To give it a fair shot, I ordered a Dell machine with Windows 7 preinstalled (64bit Professional). This wasn’t laggy, which made me very happy. Unfortunately it too developed all sorts of interesting little issues, the final one being the inability to stop a program or process via the Taskbar or Process Explorer 64 bit (Sysinternals). I had to reboot, which took forever.
I don’t have a good relationship with Microsoft. It’s certainly not for lack of trying though… I wanted 7 to be solid, stable, and a workable OS. After all, it’s going out on the floor for everyone, so it had better be.
As of yesterday, there are no longer any versions of Windows on hardware. I am running 7 in a virtual machine (under VMplayer) on a linux box. Windows simply behaves much better virtually than physically. A perfect example of this is server virtualization. After virtualizing twenty five servers, all of the rebooting went away and they’re running flawlessly.
A WORD ABOUT VMPLAYER
I recently upgraded to VMplayer 3 and was very pleasantly surprised.
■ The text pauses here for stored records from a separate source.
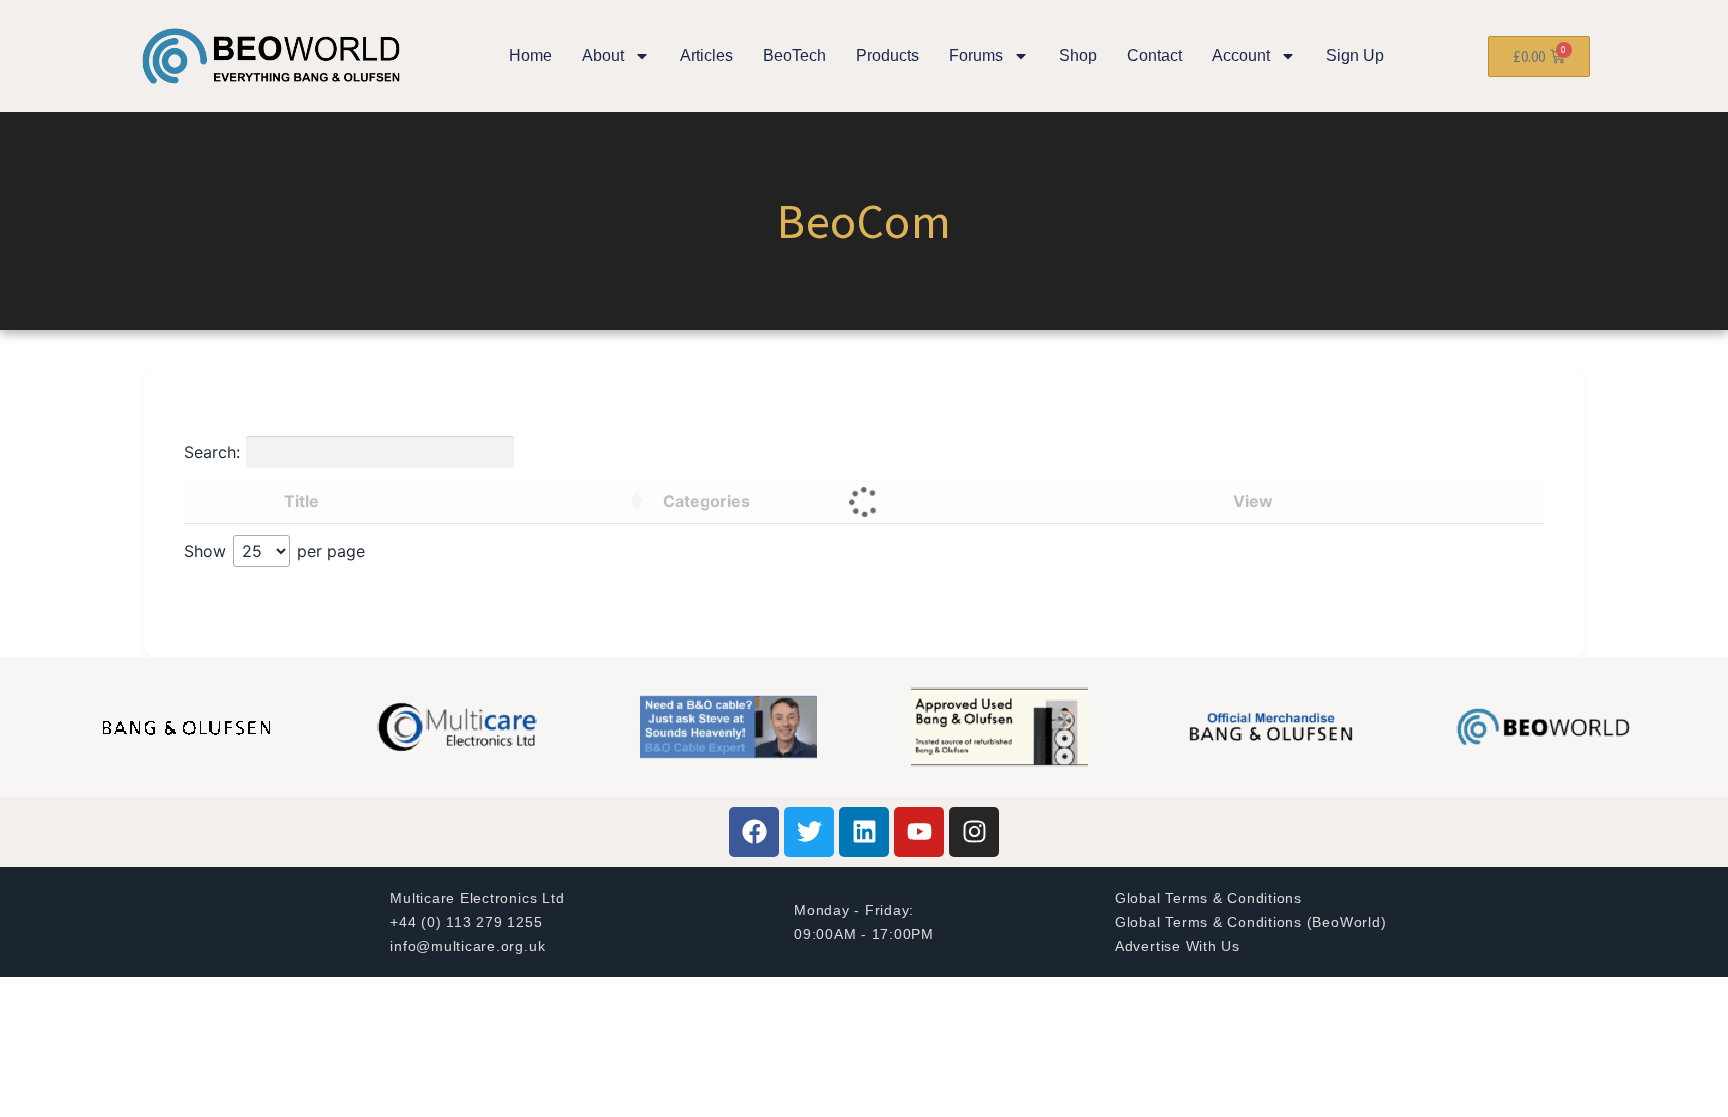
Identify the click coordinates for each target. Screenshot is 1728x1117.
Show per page (274, 551)
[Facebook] (754, 832)
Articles (706, 55)
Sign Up (1355, 55)
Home (530, 55)
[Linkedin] (864, 832)
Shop (1078, 55)
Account (1241, 55)
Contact (1154, 55)
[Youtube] (919, 832)
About (603, 55)
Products (887, 55)
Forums (976, 55)
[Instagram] (974, 832)
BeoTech (794, 55)
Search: (212, 452)
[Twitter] (809, 832)
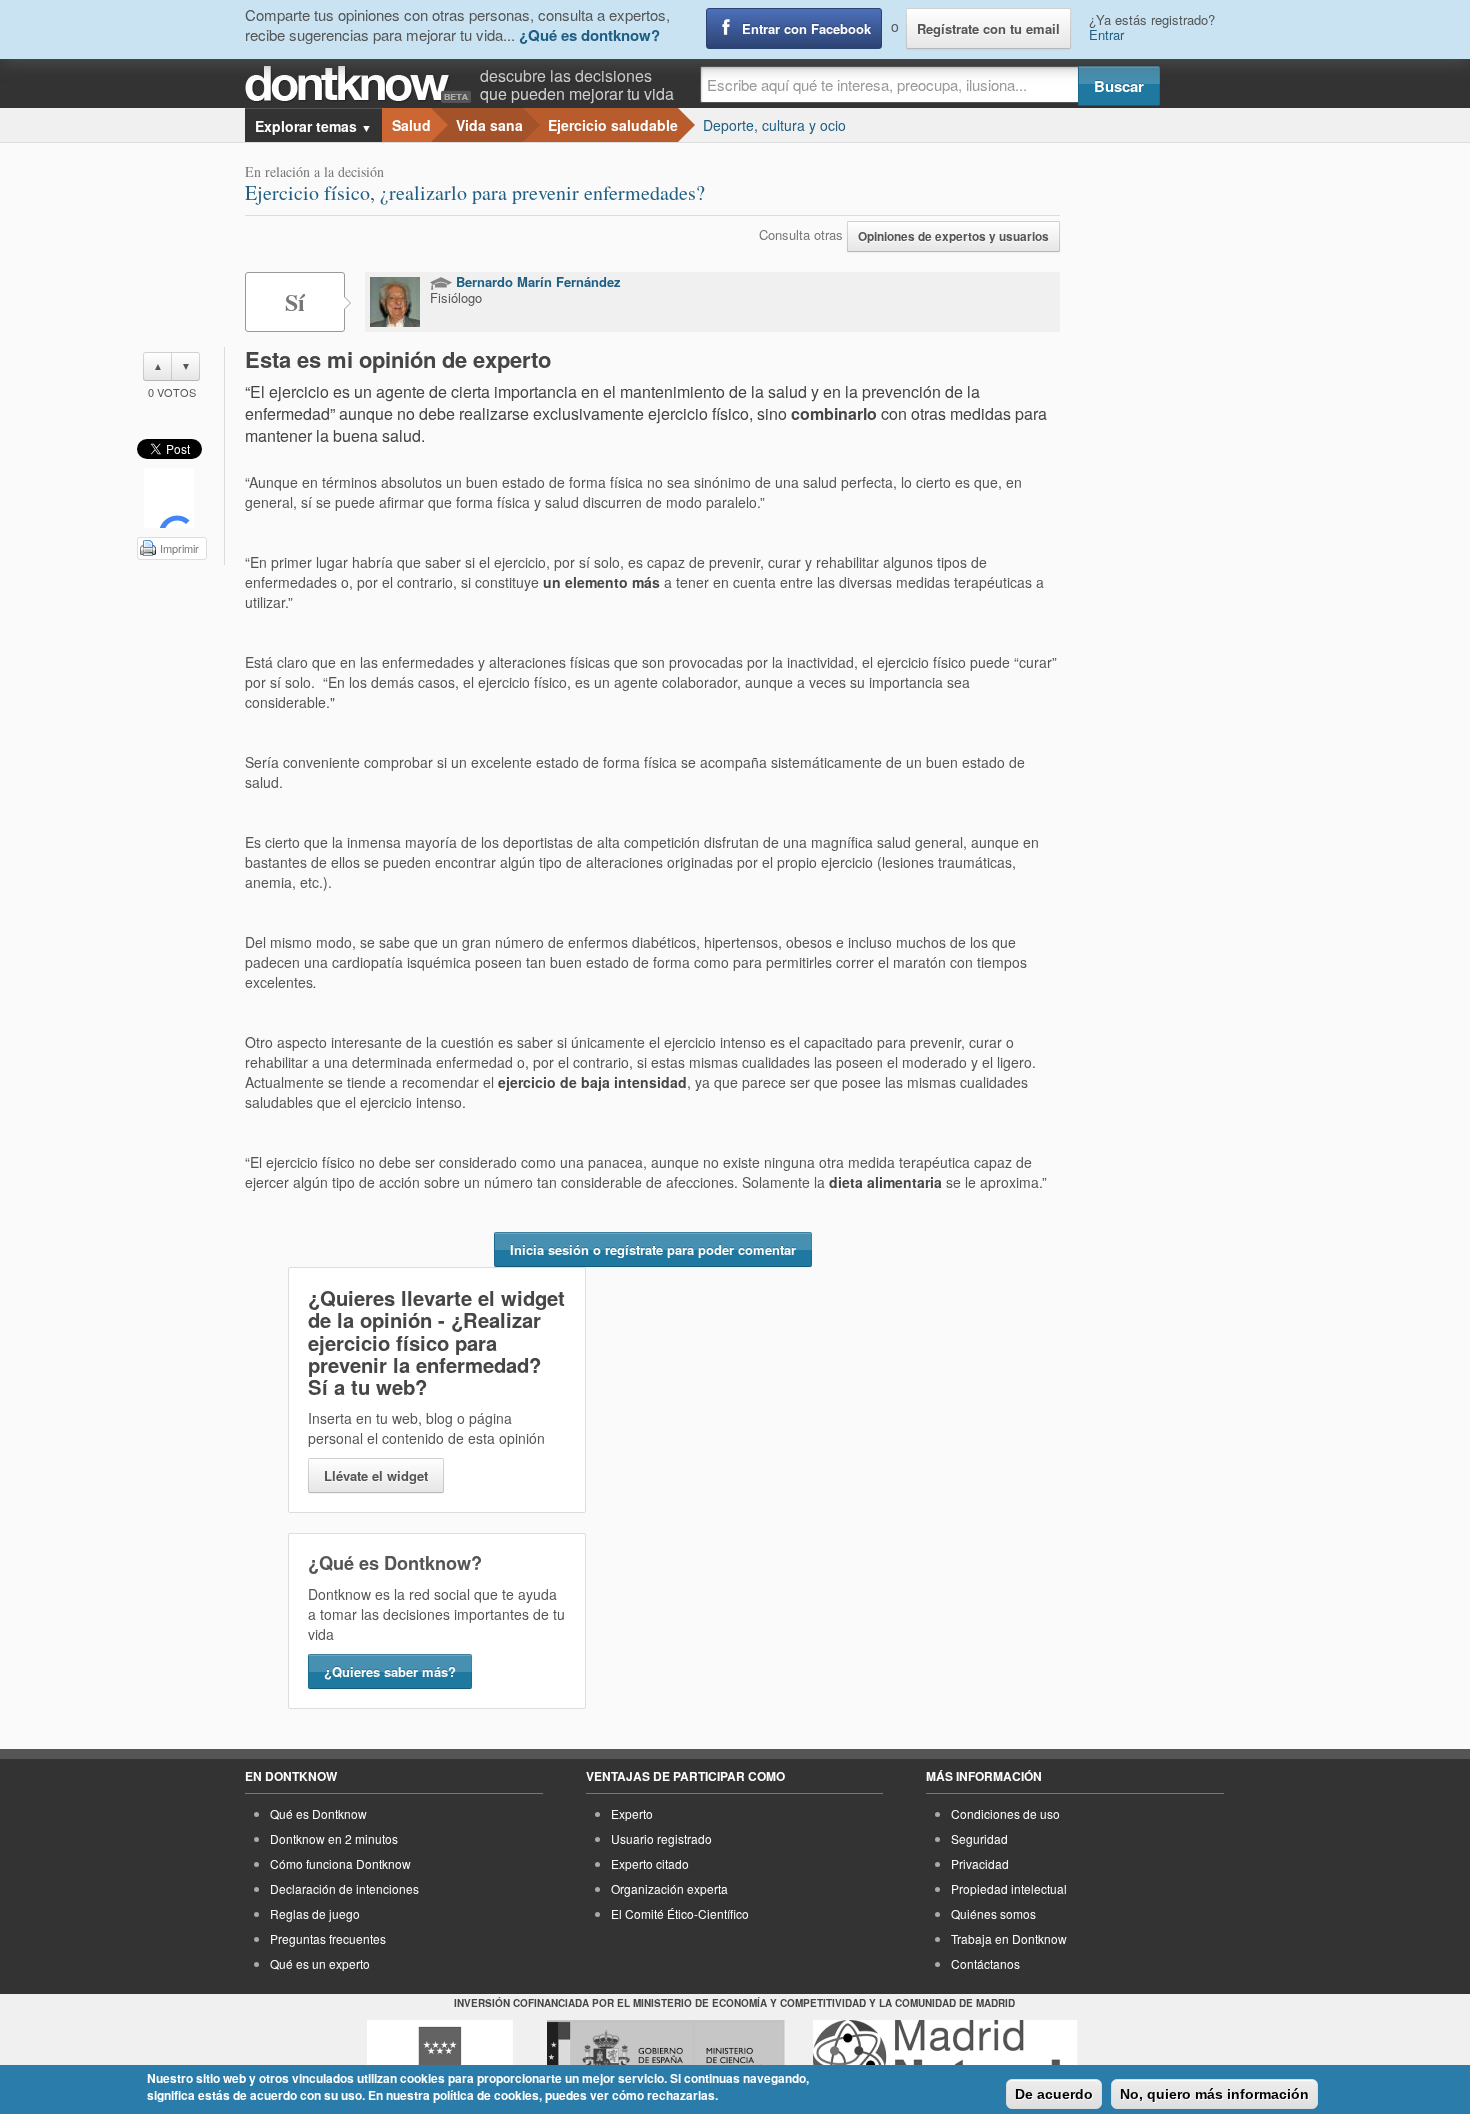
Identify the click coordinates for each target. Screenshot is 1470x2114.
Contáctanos (985, 1963)
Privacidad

It runs under Windows or linux and is free, so there’s no downside. VMware made some serious improvements to VMplayer to make operation easier for all concerned. You can now create a virtual machine right from VMplayer, whereas you used to have to jump through a few hoops to get everything together with the previous version. Player 3 even creates a virtual hard drive for you – all you need is a CD/DVD or ISO with the program you wish to install and you’re off. The programs asks you a few questions and creates everything you need.
VMplayer is the perfect solution when you want to try something out, like a different operating system. You can test out a different distribution of linux under linux or Windows. You can try different versions of Windows without disturbing the original OS.
Player doesn’t eat up much in the way of resources, even if the OS does. I run Windows XP in a virtual machine on a laptop with 256MB of RAM and it runs just fine.